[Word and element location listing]
-- Begin --
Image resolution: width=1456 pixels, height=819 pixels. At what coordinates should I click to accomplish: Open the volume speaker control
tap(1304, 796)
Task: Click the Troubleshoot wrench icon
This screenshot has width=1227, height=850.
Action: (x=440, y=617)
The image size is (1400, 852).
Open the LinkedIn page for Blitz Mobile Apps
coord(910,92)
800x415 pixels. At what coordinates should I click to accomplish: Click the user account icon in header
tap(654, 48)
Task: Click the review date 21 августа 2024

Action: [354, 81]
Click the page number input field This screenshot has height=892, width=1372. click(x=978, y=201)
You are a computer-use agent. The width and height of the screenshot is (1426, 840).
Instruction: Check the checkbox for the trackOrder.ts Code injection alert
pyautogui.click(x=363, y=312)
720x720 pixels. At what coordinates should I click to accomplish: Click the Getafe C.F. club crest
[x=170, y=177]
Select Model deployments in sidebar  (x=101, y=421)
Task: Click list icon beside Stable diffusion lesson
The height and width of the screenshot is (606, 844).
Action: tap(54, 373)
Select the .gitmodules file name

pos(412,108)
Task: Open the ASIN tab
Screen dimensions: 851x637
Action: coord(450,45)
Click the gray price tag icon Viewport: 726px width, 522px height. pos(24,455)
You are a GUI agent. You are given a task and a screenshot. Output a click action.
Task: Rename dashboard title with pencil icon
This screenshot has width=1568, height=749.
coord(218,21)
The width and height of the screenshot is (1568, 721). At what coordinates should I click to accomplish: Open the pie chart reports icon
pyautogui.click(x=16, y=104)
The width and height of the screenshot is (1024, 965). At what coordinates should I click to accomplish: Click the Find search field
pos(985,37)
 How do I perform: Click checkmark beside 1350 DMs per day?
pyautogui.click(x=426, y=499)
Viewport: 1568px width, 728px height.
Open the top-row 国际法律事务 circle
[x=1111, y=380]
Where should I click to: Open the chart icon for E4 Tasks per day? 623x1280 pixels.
-- End --
> _Aim of the task_: Reproduce the listing above, replacing each "screenshot" with "screen capture" and changing nothing else.

> _Expected answer_:
Image resolution: width=1456 pixels, height=819 pixels. At what coordinates should I click to accomplish: Open the volume speaker control
tap(1304, 796)
Task: Click the Troubleshoot wrench icon
This screen capture has width=1227, height=850.
Action: (x=440, y=617)
The image size is (1400, 852).
Open the LinkedIn page for Blitz Mobile Apps
coord(910,92)
800x415 pixels. At what coordinates should I click to accomplish: Click the user account icon in header
tap(654, 48)
Task: Click the review date 21 августа 2024

Action: [354, 81]
Click the page number input field This screen capture has height=892, width=1372. click(x=978, y=201)
You are a computer-use agent. The width and height of the screen capture is (1426, 840).
Instruction: Check the checkbox for the trackOrder.ts Code injection alert
pyautogui.click(x=363, y=312)
720x720 pixels. At what coordinates should I click to accomplish: Click the Getafe C.F. club crest
[x=170, y=177]
Select Model deployments in sidebar  (x=101, y=421)
Task: Click list icon beside Stable diffusion lesson
The height and width of the screen capture is (606, 844).
Action: tap(54, 373)
Select the .gitmodules file name

pos(412,108)
Task: Open the ASIN tab
Screen dimensions: 851x637
Action: coord(450,45)
Click the gray price tag icon Viewport: 726px width, 522px height. pos(24,455)
You are a GUI agent. You are given a task and a screen capture. Output a click action.
Task: Rename dashboard title with pencil icon
This screen capture has width=1568, height=749.
coord(218,21)
The width and height of the screen capture is (1568, 721). At what coordinates should I click to accomplish: Open the pie chart reports icon
pyautogui.click(x=16, y=104)
The width and height of the screen capture is (1024, 965). At what coordinates should I click to accomplish: Click the Find search field
pos(985,37)
 How do I perform: Click checkmark beside 1350 DMs per day?
pyautogui.click(x=426, y=499)
Viewport: 1568px width, 728px height.
Open the top-row 国际法律事务 circle
[x=1111, y=380]
Where should I click to: Open the chart icon for E4 Tasks per day? 623x1280 pixels.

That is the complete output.